The task: Recast the entries from the line with "Image resolution: width=1024" to the line with "The width and height of the screenshot is (1024, 484)." as a two-column CSV with the headers input and output, giving one row per entry. Put each value in a single quoted field, with its line breaks replaced by spaces.

>> Begin Exercise material

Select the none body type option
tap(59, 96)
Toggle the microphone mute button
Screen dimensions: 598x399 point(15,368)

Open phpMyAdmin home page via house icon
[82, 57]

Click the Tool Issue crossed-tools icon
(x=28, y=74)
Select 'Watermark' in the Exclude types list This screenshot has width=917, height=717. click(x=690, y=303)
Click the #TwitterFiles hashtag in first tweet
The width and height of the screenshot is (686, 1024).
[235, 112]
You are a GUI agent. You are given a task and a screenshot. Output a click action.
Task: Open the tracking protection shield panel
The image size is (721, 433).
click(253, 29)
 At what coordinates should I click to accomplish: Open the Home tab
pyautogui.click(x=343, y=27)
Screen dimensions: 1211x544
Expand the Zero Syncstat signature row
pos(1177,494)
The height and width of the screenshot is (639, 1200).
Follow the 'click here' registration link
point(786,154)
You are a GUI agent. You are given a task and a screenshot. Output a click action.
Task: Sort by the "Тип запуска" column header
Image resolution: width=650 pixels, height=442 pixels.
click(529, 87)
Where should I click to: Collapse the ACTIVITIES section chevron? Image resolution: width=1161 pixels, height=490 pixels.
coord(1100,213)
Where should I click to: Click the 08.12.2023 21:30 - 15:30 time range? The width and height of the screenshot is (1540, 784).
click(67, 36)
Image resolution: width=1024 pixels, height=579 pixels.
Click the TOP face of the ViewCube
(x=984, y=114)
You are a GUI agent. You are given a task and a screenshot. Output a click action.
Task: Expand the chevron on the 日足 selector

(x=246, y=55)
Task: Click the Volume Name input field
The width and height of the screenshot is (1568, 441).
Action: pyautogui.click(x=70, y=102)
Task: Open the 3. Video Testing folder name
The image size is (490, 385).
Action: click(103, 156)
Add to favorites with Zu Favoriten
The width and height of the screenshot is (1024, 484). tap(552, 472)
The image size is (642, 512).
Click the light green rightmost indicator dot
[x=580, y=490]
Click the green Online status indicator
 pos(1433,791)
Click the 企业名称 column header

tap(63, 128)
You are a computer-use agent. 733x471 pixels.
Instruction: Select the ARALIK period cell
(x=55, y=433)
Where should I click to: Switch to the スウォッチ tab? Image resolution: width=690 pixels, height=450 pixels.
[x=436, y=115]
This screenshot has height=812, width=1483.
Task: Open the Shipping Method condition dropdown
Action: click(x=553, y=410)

>> End Exercise material

Response:
input,output
"Image resolution: width=1024 pixels, height=579 pixels. Click the TOP face of the ViewCube","(x=984, y=114)"
"You are a GUI agent. You are given a task and a screenshot. Output a click action. Task: Expand the chevron on the 日足 selector","(x=246, y=55)"
"Task: Click the Volume Name input field The width and height of the screenshot is (1568, 441).","Action: pyautogui.click(x=70, y=102)"
"Task: Open the 3. Video Testing folder name The image size is (490, 385).","Action: click(103, 156)"
"Add to favorites with Zu Favoriten","The width and height of the screenshot is (1024, 484). tap(552, 472)"